AZERBAIJAN TO DISCUSS SETTLEMENT OF OCCUPIED AZERBAIJANI TERRITORIES BY SYRIAN ARMENIANS AT PACE
Aug 8 2012
Azerbaijan will raise the issue of the illegal settlement of the
occupied Azerbaijani territories by the Syrian Armenians at the
Parliamentary Assembly of the Council of Europe (PACE).
“At the PACE autumn session, we will surely raise the issue of
illegal steps taken by Armenia, which contrary to international law,
resolutions of international organizations and commitments to the
Council of Europe, settles the occupied Azerbaijani lands by Armenians
living in different parts of the world.

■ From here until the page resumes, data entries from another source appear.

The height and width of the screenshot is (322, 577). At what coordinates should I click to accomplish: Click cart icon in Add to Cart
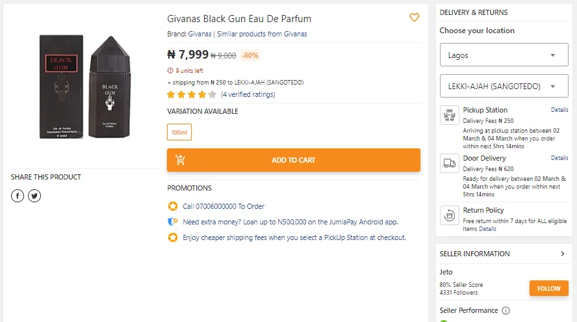(x=181, y=160)
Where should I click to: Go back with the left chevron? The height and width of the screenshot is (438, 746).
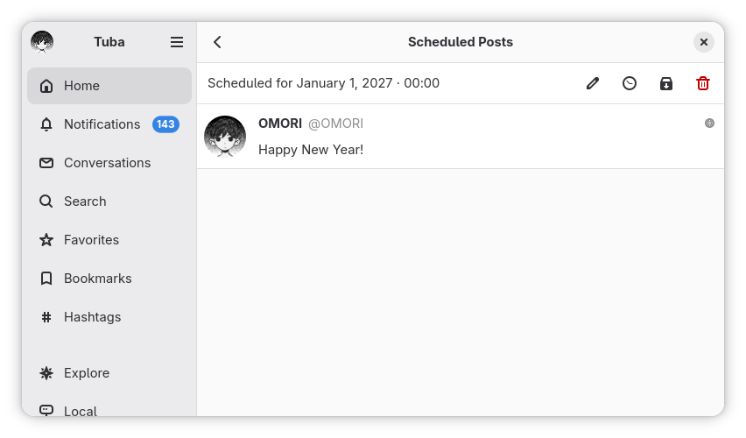[217, 42]
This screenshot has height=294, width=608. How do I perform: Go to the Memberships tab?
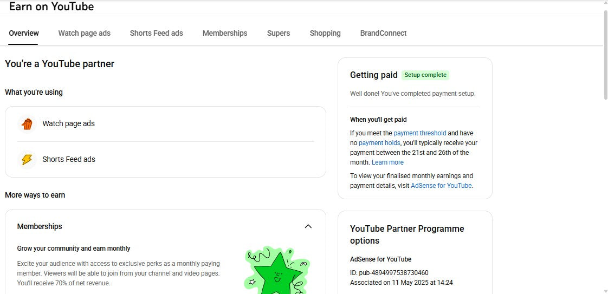tap(225, 33)
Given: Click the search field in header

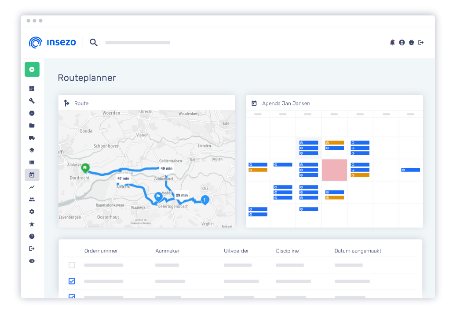Looking at the screenshot, I should coord(138,43).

We will raise this issue
in the case of Syria,” a member of Azerbaijani delegation to PACE,
MP Ganira Pashayeva told Trend on Wednesday.
Tension grows in Syria, and it is natural, that Armenia has started
to use it for illegal settlement of occupied Azerbaijani territories
by Syrian Armenians, Pashayeva added.
In addition to the violation of international law, it deals a serious
blow to the process of settlement of the Nagorno-Karabakh conflict,
the MP said.
Pashayeva also called on the Syrian Armenians not to believe the
false promises of Armenia and not to come to the occupied Azerbaijani
“This is an illegal settlement. When Azerbaijan starts to liberate
its lands occupied by Armenia, these Armenians will be denied the
right to stay there and will be forced to leave,” she added.
Earlier, Armenian media quoted de facto Nagorno-Karabakh PM Ara
Harutyunyan, who spoke in front of Armenian youths in the Aspet
camp, that “Nagorno-Karabakh is ready to receive Syrian Armenians,
to provide them an opportunity to study for free in Artsakh as well
as provide them with accommodation.”
After Armenian media spread information about the settlement, Baku
raised the question with international organizations and the OSCE,
the Foreign Ministry told Trend earlier.
The question of the illegality of settlement on the historical lands
of Azerbaijan was reflected in earlier reports of the OSCE missions
and Minsk Group, the ministry noted.
The conflict between the two South Caucasus countries began in 1988
when Armenia made territorial claims against Azerbaijan. Armenian
armed forces have occupied 20 per cent of Azerbaijan since 1992,
including the Nagorno-Karabakh region and seven surrounding districts.
Azerbaijan and Armenia signed a ceasefire agreement in 1994. The
co-chairs of the OSCE Minsk Group – Russia, France and the U.S. –
are currently holding peace negotiations.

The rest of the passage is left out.